Later on in her room, Yuri is trying to figure out what the word "EMIT" could have meant, and laughs to herself she spells it backwards.

===Desperate Journey===
Yuri runs into an old friend she had lost contact with, Ichirou. She is happy to see him again, but he claims that they just reunited at a party last night. Yuri does not remember this at all, and Ichirou said she had not remembered him last night either, although she did say a word he did not understand, "Emit".

Yuri is confused by this. Remembering that the boy had said his mother looked just like her, she suspects that she may have crossed into our world. In an attempt to investigate, she returns to the bookstore, but when she attempts to check the portal she is pushed into it- by herself.

Awaking in the other world, Yuri finds it just as the boy describes, with old men and women running and playing in the park while children relax on the benches. She manages to meet up with Ken again, who has returned to being an old man, and he tells Yuri that his mother, whose name is Julia, has indeed fled to Yuri's world where she is viewed as being young and beautiful. Yuri attempts to return to her world, but finds that the portal patrolled by armed guards on this side.
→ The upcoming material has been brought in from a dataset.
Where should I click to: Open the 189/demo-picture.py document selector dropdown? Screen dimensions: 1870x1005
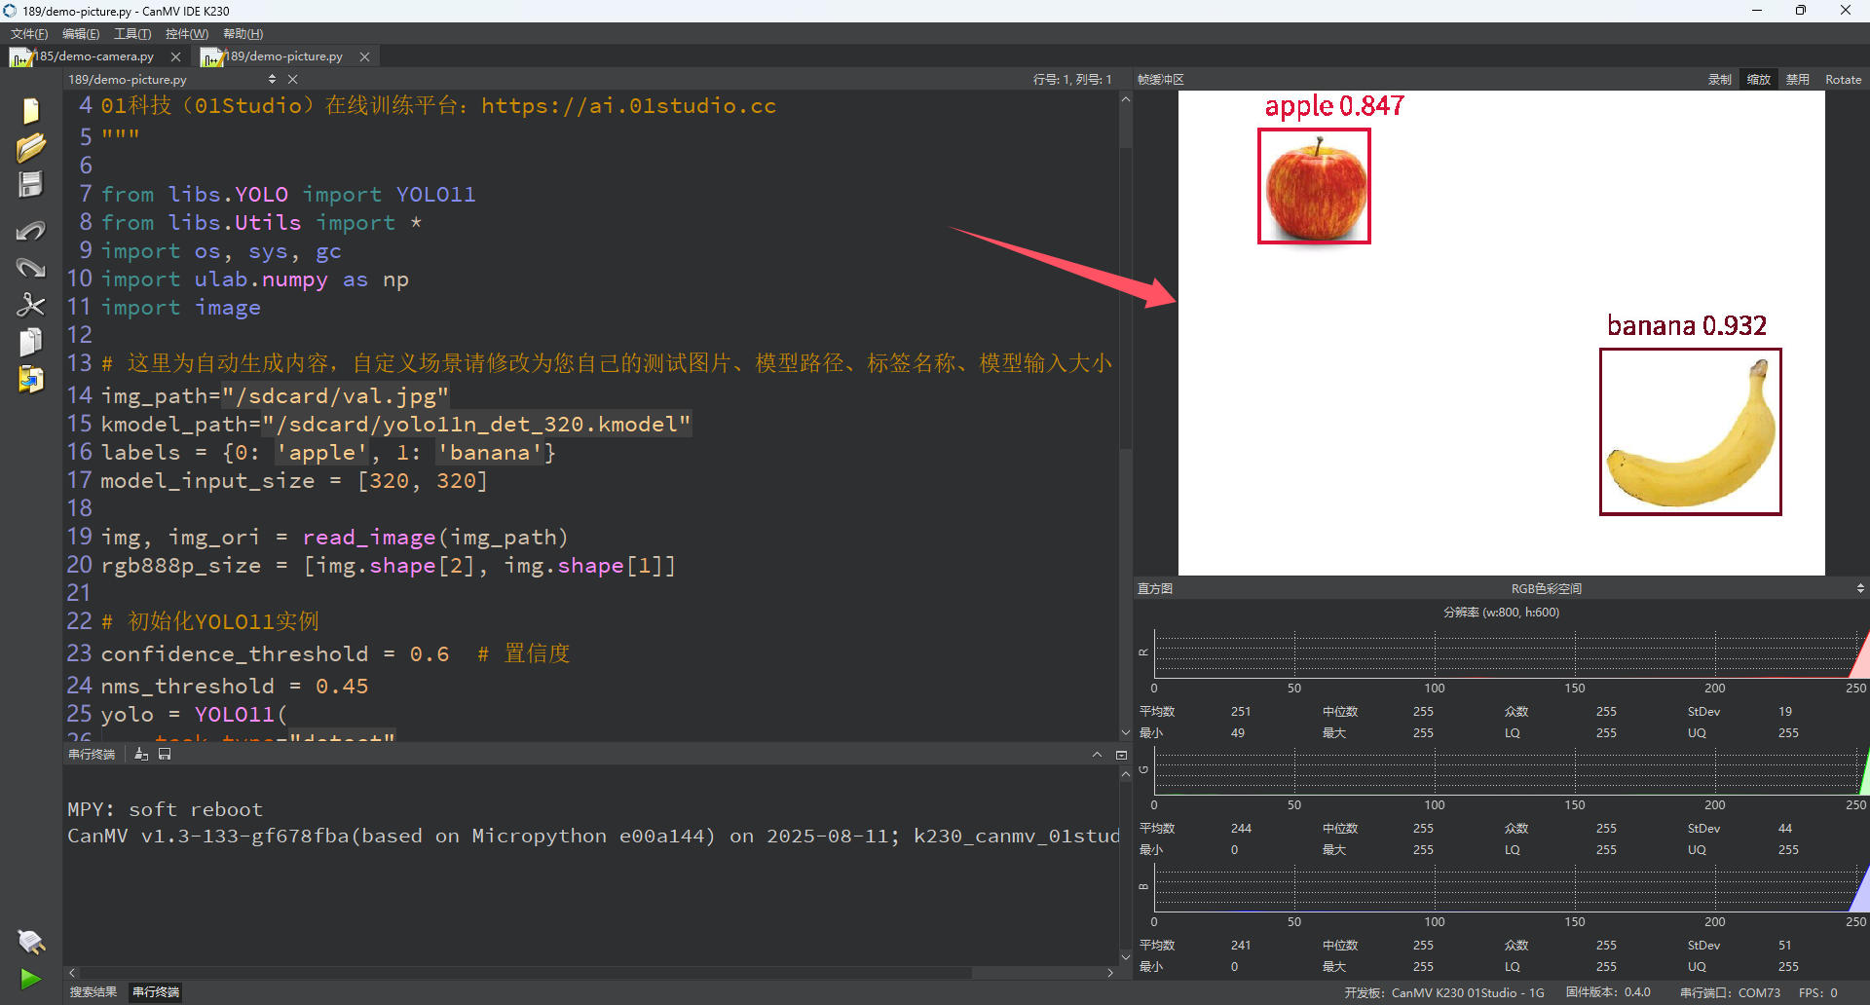point(272,80)
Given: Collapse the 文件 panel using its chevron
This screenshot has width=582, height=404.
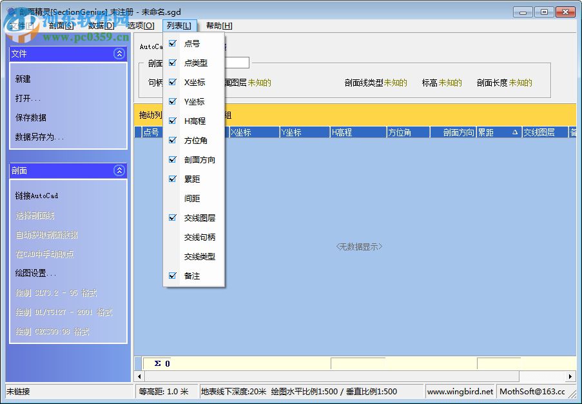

A few days later, she and Ken are waiting outside the portal in the rain. Just as Ken had, she has aged a year for every day she has spent in the other world, and is now in her early twenties. Desperate and seeing no other option, she attempts to rush past the armed guards while Ken distracts them. She succeeds in making it back to the portal, but is shot, and falls unconscious.

===Farewell to Me===
Back in Yuri's world, Julia has taken over Yuri's life and deeply enjoying herself. In exchange for Yuri aging in Julia's world, Julia is staying young. However, Ichirou has grown suspicious. Although he originally thought Yuri had simply forgotten him and gotten more mature, he has become convinced that the second Yuri he met is the real one and that someone has taken her place. He shares his suspicions with Yuri's mother, who has had similar doubts.

At the same time, Yuri staggers home. The shot grazed her shoulder; she is in pain but alive. Collapsing onto the sofa, she is interrupted in her moment of relaxation by Julia wielding a knife. She stabs for Yuri's face, but Yuri dodges, and attempts to talk it out. She tells Julia that Ken is worried about her, but Julia still refuses to return. Then, Ichirou and Yuri's mother enter. Before they can arrive, Julia flees.

Yuri tries to explain the situation, but Ichirou grabs her wounded arm, still thinking she is Julia. He stops when she cries out in pain. He asks her if she is the real Yuri, and is convinced when she is infuriated that he would even ask.

Days later, Yuri is healthy and has returned to her normal age. Ken has returned to Yuri's world to retrieve his mother, who, now that Yuri has returned, has resumed "aging", and is now a small girl. Although they all part on good terms, Julia is reluctant to leave Ichirou.

==Reception==
On release, Famicom Tsūshin scored both Volume 2 and Volume 3 of the Sega Saturn version of the game a 23 out of 40 each.